The data that follows should be copied out exactly.

─── Records for this task

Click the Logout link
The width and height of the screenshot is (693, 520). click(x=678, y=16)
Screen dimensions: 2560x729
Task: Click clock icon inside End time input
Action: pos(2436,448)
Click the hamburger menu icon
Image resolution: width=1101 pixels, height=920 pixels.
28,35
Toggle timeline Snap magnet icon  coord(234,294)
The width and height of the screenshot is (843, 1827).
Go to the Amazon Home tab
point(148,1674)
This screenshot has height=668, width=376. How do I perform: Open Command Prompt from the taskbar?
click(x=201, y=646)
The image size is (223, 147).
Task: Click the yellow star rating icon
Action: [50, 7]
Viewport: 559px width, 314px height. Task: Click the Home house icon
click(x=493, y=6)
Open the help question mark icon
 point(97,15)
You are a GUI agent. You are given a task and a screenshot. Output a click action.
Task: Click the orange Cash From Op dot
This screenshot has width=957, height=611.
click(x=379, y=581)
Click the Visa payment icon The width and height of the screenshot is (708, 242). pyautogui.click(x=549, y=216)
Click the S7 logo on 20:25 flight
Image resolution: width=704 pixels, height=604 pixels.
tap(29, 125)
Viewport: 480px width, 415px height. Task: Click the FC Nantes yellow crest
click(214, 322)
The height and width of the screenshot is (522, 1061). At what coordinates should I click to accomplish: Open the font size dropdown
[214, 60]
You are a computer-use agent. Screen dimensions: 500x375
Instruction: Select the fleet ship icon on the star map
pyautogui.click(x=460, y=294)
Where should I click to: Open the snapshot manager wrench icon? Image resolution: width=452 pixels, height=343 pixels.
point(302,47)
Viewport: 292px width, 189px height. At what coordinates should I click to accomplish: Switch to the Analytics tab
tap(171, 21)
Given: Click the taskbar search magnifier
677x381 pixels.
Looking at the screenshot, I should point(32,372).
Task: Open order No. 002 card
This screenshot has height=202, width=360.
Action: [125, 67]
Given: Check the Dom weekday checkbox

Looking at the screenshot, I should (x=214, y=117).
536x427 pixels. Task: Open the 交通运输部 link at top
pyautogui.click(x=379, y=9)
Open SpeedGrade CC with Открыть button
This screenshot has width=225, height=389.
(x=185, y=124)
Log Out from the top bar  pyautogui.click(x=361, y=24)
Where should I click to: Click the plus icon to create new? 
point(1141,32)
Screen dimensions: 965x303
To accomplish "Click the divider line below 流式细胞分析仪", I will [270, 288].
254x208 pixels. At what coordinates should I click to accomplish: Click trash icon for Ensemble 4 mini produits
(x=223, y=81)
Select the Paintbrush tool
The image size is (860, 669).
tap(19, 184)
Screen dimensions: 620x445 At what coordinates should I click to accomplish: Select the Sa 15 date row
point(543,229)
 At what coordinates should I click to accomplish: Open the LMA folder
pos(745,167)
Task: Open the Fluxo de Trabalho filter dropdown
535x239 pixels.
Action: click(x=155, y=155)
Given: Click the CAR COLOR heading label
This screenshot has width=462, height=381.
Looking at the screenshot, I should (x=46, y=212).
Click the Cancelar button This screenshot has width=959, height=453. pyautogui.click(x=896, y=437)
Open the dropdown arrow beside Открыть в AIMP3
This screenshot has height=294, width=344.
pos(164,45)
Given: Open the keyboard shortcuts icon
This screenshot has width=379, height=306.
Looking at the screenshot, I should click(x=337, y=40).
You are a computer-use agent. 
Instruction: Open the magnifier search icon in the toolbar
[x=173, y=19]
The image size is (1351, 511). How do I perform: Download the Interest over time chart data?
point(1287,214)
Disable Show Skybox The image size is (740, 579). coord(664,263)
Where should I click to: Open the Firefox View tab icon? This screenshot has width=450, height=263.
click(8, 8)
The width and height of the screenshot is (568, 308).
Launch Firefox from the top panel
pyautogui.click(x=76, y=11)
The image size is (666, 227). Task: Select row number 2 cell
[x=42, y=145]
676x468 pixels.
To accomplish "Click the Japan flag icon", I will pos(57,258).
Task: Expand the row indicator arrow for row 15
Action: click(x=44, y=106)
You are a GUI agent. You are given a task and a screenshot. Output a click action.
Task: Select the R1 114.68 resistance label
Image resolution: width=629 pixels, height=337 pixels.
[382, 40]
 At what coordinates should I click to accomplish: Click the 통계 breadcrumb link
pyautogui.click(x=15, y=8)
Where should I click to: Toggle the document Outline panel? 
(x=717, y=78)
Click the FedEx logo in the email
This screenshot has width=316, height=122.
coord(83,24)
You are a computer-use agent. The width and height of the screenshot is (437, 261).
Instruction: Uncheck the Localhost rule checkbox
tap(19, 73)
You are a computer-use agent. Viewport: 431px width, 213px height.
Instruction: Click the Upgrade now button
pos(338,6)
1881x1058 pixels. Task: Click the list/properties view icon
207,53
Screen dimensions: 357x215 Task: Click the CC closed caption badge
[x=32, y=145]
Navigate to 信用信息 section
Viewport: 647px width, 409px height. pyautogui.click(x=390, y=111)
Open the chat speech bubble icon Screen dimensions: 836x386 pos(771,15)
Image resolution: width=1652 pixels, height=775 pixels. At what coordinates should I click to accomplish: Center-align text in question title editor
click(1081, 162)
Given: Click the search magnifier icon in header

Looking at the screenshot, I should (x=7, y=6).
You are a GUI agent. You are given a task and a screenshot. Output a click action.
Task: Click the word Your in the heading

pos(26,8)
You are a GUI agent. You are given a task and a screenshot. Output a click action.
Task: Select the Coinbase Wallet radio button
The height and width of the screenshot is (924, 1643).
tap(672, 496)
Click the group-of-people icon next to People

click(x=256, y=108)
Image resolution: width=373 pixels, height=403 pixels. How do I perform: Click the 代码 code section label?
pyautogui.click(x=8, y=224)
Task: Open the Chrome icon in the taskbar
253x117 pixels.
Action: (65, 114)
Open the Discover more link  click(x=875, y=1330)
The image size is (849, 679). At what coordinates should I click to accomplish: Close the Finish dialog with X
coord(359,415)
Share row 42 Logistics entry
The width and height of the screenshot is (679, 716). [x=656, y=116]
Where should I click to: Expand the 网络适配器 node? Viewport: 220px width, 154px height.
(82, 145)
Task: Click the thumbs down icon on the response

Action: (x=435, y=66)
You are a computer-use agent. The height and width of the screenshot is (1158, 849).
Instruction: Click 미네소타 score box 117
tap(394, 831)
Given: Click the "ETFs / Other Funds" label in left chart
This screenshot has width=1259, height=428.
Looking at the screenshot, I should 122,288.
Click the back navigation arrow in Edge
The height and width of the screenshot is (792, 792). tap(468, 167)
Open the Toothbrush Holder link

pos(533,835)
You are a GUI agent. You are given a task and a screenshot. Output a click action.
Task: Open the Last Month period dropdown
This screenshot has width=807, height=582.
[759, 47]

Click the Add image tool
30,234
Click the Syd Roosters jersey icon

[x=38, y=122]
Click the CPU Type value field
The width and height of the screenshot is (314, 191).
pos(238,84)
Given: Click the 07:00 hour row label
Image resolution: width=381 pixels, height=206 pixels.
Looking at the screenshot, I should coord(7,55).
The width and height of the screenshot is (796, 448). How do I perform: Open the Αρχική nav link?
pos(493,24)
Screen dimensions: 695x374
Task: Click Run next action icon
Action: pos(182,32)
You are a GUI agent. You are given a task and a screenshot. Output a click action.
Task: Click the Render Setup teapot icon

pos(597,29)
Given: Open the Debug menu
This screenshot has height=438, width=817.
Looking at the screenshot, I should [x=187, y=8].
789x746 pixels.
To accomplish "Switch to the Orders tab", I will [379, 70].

──────

**Solution to the exercise**
Click the Logout link
The width and height of the screenshot is (693, 520). click(x=678, y=16)
Screen dimensions: 2560x729
Task: Click clock icon inside End time input
Action: pos(2436,448)
Click the hamburger menu icon
Image resolution: width=1101 pixels, height=920 pixels.
28,35
Toggle timeline Snap magnet icon  coord(234,294)
The width and height of the screenshot is (843, 1827).
Go to the Amazon Home tab
point(148,1674)
This screenshot has height=668, width=376. How do I perform: Open Command Prompt from the taskbar?
click(x=201, y=646)
The image size is (223, 147).
Task: Click the yellow star rating icon
Action: [50, 7]
Viewport: 559px width, 314px height. Task: Click the Home house icon
click(x=493, y=6)
Open the help question mark icon
 point(97,15)
You are a GUI agent. You are given a task and a screenshot. Output a click action.
Task: Click the orange Cash From Op dot
This screenshot has width=957, height=611.
click(x=379, y=581)
Click the Visa payment icon The width and height of the screenshot is (708, 242). pyautogui.click(x=549, y=216)
Click the S7 logo on 20:25 flight
Image resolution: width=704 pixels, height=604 pixels.
tap(29, 125)
Viewport: 480px width, 415px height. Task: Click the FC Nantes yellow crest
click(214, 322)
The height and width of the screenshot is (522, 1061). At what coordinates should I click to accomplish: Open the font size dropdown
[214, 60]
You are a computer-use agent. Screen dimensions: 500x375
Instruction: Select the fleet ship icon on the star map
pyautogui.click(x=460, y=294)
Where should I click to: Open the snapshot manager wrench icon? Image resolution: width=452 pixels, height=343 pixels.
point(302,47)
Viewport: 292px width, 189px height. At what coordinates should I click to accomplish: Switch to the Analytics tab
tap(171, 21)
Given: Click the taskbar search magnifier
677x381 pixels.
Looking at the screenshot, I should point(32,372).
Task: Open order No. 002 card
This screenshot has height=202, width=360.
Action: [125, 67]
Given: Check the Dom weekday checkbox

Looking at the screenshot, I should (x=214, y=117).
536x427 pixels. Task: Open the 交通运输部 link at top
pyautogui.click(x=379, y=9)
Open SpeedGrade CC with Открыть button
This screenshot has width=225, height=389.
(x=185, y=124)
Log Out from the top bar  pyautogui.click(x=361, y=24)
Where should I click to: Click the plus icon to create new? 
point(1141,32)
Screen dimensions: 965x303
To accomplish "Click the divider line below 流式细胞分析仪", I will [270, 288].
254x208 pixels. At what coordinates should I click to accomplish: Click trash icon for Ensemble 4 mini produits
(x=223, y=81)
Select the Paintbrush tool
The image size is (860, 669).
tap(19, 184)
Screen dimensions: 620x445 At what coordinates should I click to accomplish: Select the Sa 15 date row
point(543,229)
 At what coordinates should I click to accomplish: Open the LMA folder
pos(745,167)
Task: Open the Fluxo de Trabalho filter dropdown
535x239 pixels.
Action: click(x=155, y=155)
Given: Click the CAR COLOR heading label
This screenshot has width=462, height=381.
Looking at the screenshot, I should (x=46, y=212).
Click the Cancelar button This screenshot has width=959, height=453. pyautogui.click(x=896, y=437)
Open the dropdown arrow beside Открыть в AIMP3
This screenshot has height=294, width=344.
pos(164,45)
Given: Open the keyboard shortcuts icon
This screenshot has width=379, height=306.
Looking at the screenshot, I should click(x=337, y=40).
You are a computer-use agent. 
Instruction: Open the magnifier search icon in the toolbar
[x=173, y=19]
The image size is (1351, 511). How do I perform: Download the Interest over time chart data?
point(1287,214)
Disable Show Skybox The image size is (740, 579). coord(664,263)
Where should I click to: Open the Firefox View tab icon? This screenshot has width=450, height=263.
click(8, 8)
The width and height of the screenshot is (568, 308).
Launch Firefox from the top panel
pyautogui.click(x=76, y=11)
The image size is (666, 227). Task: Select row number 2 cell
[x=42, y=145]
676x468 pixels.
To accomplish "Click the Japan flag icon", I will pos(57,258).
Task: Expand the row indicator arrow for row 15
Action: click(x=44, y=106)
You are a GUI agent. You are given a task and a screenshot. Output a click action.
Task: Select the R1 114.68 resistance label
Image resolution: width=629 pixels, height=337 pixels.
[382, 40]
 At what coordinates should I click to accomplish: Click the 통계 breadcrumb link
pyautogui.click(x=15, y=8)
Where should I click to: Toggle the document Outline panel? 
(x=717, y=78)
Click the FedEx logo in the email
This screenshot has width=316, height=122.
coord(83,24)
You are a computer-use agent. The width and height of the screenshot is (437, 261).
Instruction: Uncheck the Localhost rule checkbox
tap(19, 73)
You are a computer-use agent. Viewport: 431px width, 213px height.
Instruction: Click the Upgrade now button
pos(338,6)
1881x1058 pixels. Task: Click the list/properties view icon
207,53
Screen dimensions: 357x215 Task: Click the CC closed caption badge
[x=32, y=145]
Navigate to 信用信息 section
Viewport: 647px width, 409px height. pyautogui.click(x=390, y=111)
Open the chat speech bubble icon Screen dimensions: 836x386 pos(771,15)
Image resolution: width=1652 pixels, height=775 pixels. At what coordinates should I click to accomplish: Center-align text in question title editor
click(1081, 162)
Given: Click the search magnifier icon in header

Looking at the screenshot, I should (x=7, y=6).
You are a GUI agent. You are given a task and a screenshot. Output a click action.
Task: Click the word Your in the heading

pos(26,8)
You are a GUI agent. You are given a task and a screenshot. Output a click action.
Task: Select the Coinbase Wallet radio button
The height and width of the screenshot is (924, 1643).
tap(672, 496)
Click the group-of-people icon next to People

click(x=256, y=108)
Image resolution: width=373 pixels, height=403 pixels. How do I perform: Click the 代码 code section label?
pyautogui.click(x=8, y=224)
Task: Open the Chrome icon in the taskbar
253x117 pixels.
Action: (65, 114)
Open the Discover more link  click(x=875, y=1330)
The image size is (849, 679). At what coordinates should I click to accomplish: Close the Finish dialog with X
coord(359,415)
Share row 42 Logistics entry
The width and height of the screenshot is (679, 716). [x=656, y=116]
Where should I click to: Expand the 网络适配器 node? Viewport: 220px width, 154px height.
(82, 145)
Task: Click the thumbs down icon on the response

Action: (x=435, y=66)
You are a computer-use agent. The height and width of the screenshot is (1158, 849).
Instruction: Click 미네소타 score box 117
tap(394, 831)
Given: Click the "ETFs / Other Funds" label in left chart
This screenshot has width=1259, height=428.
Looking at the screenshot, I should 122,288.
Click the back navigation arrow in Edge
The height and width of the screenshot is (792, 792). tap(468, 167)
Open the Toothbrush Holder link

pos(533,835)
You are a GUI agent. You are given a task and a screenshot. Output a click action.
Task: Open the Last Month period dropdown
This screenshot has width=807, height=582.
[759, 47]

Click the Add image tool
30,234
Click the Syd Roosters jersey icon

[x=38, y=122]
Click the CPU Type value field
The width and height of the screenshot is (314, 191).
pos(238,84)
Given: Click the 07:00 hour row label
Image resolution: width=381 pixels, height=206 pixels.
Looking at the screenshot, I should coord(7,55).
The width and height of the screenshot is (796, 448). How do I perform: Open the Αρχική nav link?
pos(493,24)
Screen dimensions: 695x374
Task: Click Run next action icon
Action: pos(182,32)
You are a GUI agent. You are given a task and a screenshot. Output a click action.
Task: Click the Render Setup teapot icon

pos(597,29)
Given: Open the Debug menu
This screenshot has height=438, width=817.
Looking at the screenshot, I should [x=187, y=8].
789x746 pixels.
To accomplish "Switch to the Orders tab", I will [379, 70].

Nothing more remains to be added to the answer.